Jornada Mundial del Enfermo: donde Cristo muere y resucita cada día
Mario Iceta Gavicagogeascoa (Arzobispo de Burgos)
Queridos hermanos y hermanas:
«La misericordia es el nombre de Dios por excelencia». Hoy decido permanecer ahí, a la luz de estas palabras que el Papa Francisco expresa en su mensaje para la XXX Jornada Mundial del Enfermo (que celebramos el 11 de febrero).
Cada vez que se acerca esta jornada, instituida hace 30 años por el Papa san Juan Pablo II para sensibilizar sobre la necesidad de acompañar a los enfermos, a sus familias y a quienes los cuidan, me interpelan las manos, los ojos y el corazón de quienes son capaces de reconocer en los que sufren el rostro de Cristo. Su desbordante compromiso por hacer, del amor, el primer mandamiento, entreteje el amor mismo de Dios.
Desde esa mirada nace el lema que el Santo Padre propone para este año: «Sed misericordiosos así como vuestro Padre es misericordioso» (Lc 6,36). Estar al lado de los que sufren en un camino de caridad. Es tan necesario, en estos momentos, el amor que se hace carne en el cuidado, en la delicadeza y en la compasión, que no podemos andar por la vida sin tocar la carne sufriente de Cristo en los hermanos.
Recuerdo, en este sendero amurallado de caridad, a tantos santos y santas que –con su ejemplo– han dejado una huella imborrable en la Iglesia por su asombroso y ejemplar cuidado a los más débiles. Camilo de Lelis, Teresa de Calcuta, Juan de Dios, Damian de Molokai,… Estos, como tantos otros, a ejemplo del Maestro, también recorrieron las calles, proclamaron la Buena noticia del Reino y sanaron las enfermedades y las dolencias de la gente (Mt 4, 23). Su inabarcable legado en pro de los sufrientes se resume en una preciosa frase de la Madre Teresa de Calcuta: «La mayor miseria consiste en no saber amar».
El Señor, con su inagotable amor, bordó la primera huella. Nosotros, ahora, hemos de seguir cada trazo de su andar, siendo conscientes de que «solo un Dios que nos ama hasta tomar sobre sí nuestras heridas y nuestro dolor, es digno de fe» (Benedicto XVI).
El testigo supremo del amor misericordioso del Padre a los enfermos es su Hijo unigénito, Jesús, recuerda el Papa Francisco en su mensaje para este año. Detalle primordial que nos revela que «cuando una persona experimenta en su propia carne la fragilidad y el sufrimiento a causa de la enfermedad, también su corazón se entristece, el miedo crece y los interrogantes se multiplican».
Y, desde ese trascendental misterio, hago memoria de todos y cada uno de los agentes y centros sanitarios y asistenciales que, bañados de misericordia, ofrecen a los enfermos y a sus familias los cuidados, la cercanía y los detalles necesarios para estar en paz. A vosotros os dedico todo mi cariño y admiración, y os ofrezco humildemente mi mano para todo cuanto yo pudiera aportar.

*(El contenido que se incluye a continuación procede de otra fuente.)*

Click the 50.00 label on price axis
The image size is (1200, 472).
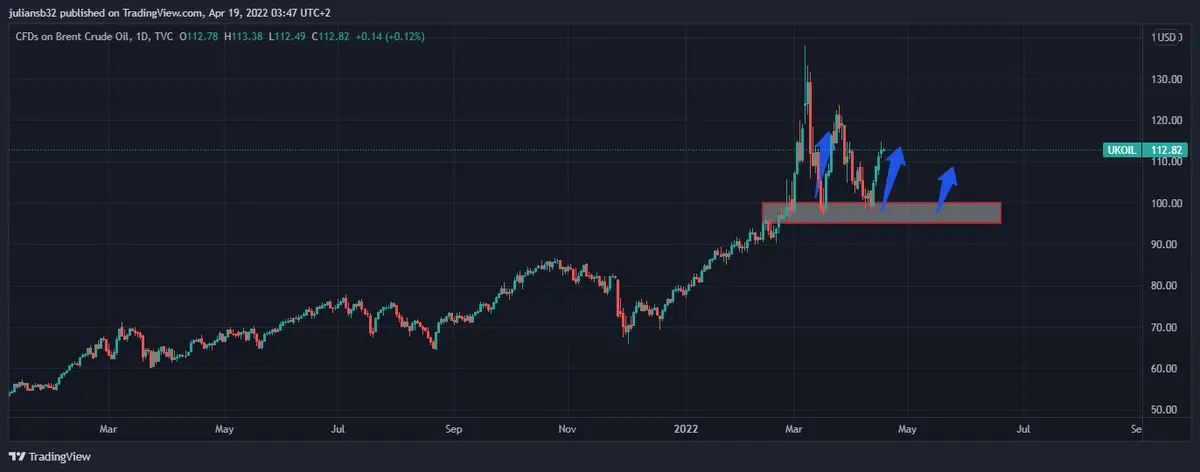click(x=1160, y=410)
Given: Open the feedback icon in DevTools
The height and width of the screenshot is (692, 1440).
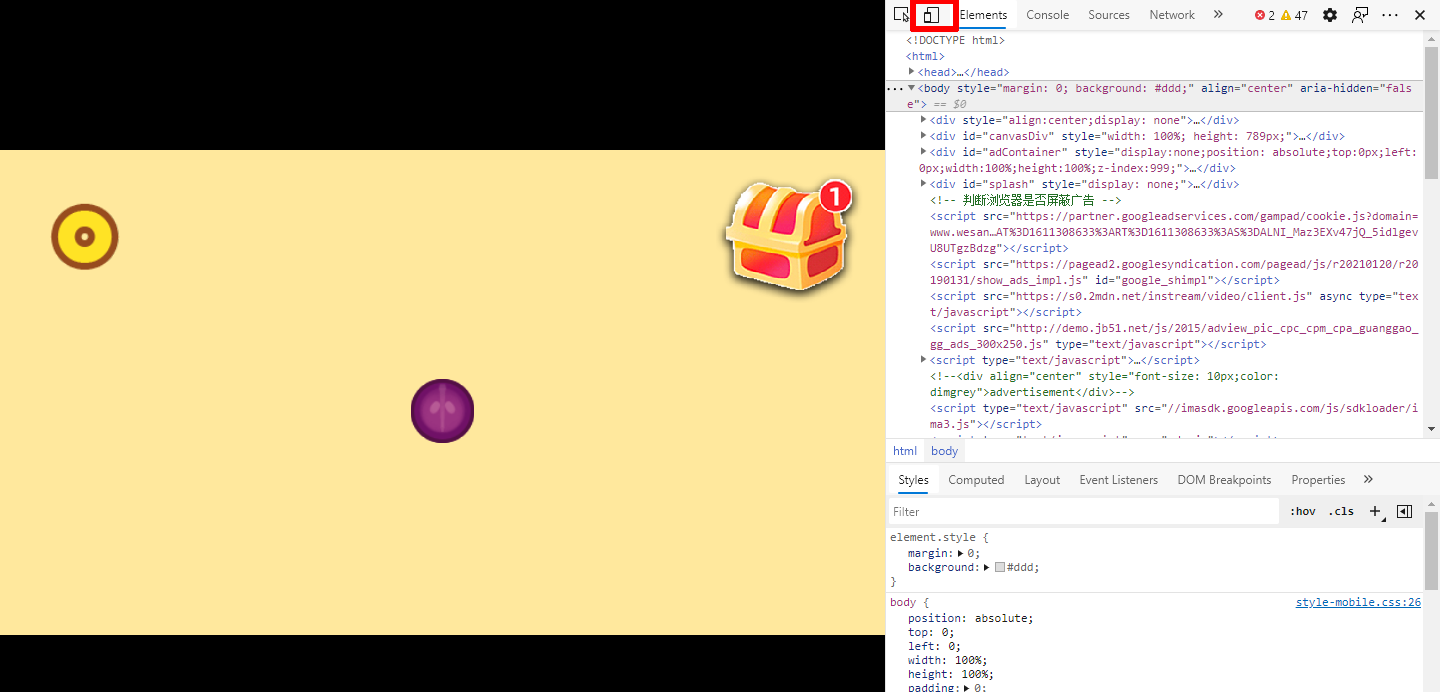Looking at the screenshot, I should pos(1359,15).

Los cristianos estamos llamados, de manera especial, a amar al prójimo, a curar sus heridas, a acompañar su dolor, a custodiar su dignidad. Somos una comunidad de consolación, un ministerio que se pone en práctica con la parábola del Buen Samaritano: ese modelo de cuidado que nace de las manos de Jesús es la hoja de ruta que debemos seguir quienes confiamos en que, en la enfermedad, está presente Cristo crucificado y resucitado.
A vosotros, queridos enfermos y a los custodios de la salud, os encomiendo en el corazón de la Virgen María. Con Ella, la Madre de Cristo, «que estaba junto a la cruz, nos detenemos ante todas las cruces del hombre de hoy» (Salvifici doloris, 31). Ella, Salud de los enfermos, a quien llamamos bienaventurada todas las generaciones (Lc, 1.28; 42-43; 48), intercede para que sepamos reconocer en los que sufren el rostro mismo de Cristo.
Que este santo apostolado de la caridad –que celebramos, de manera especial, el día de la Bienaventurada Virgen María de Lourdes– sea el hogar donde nuestro corazón repose, hasta que abrace –al atardecer de la vida– el corazón misericordioso del Padre.
Con gran afecto, pido a Dios que os bendiga.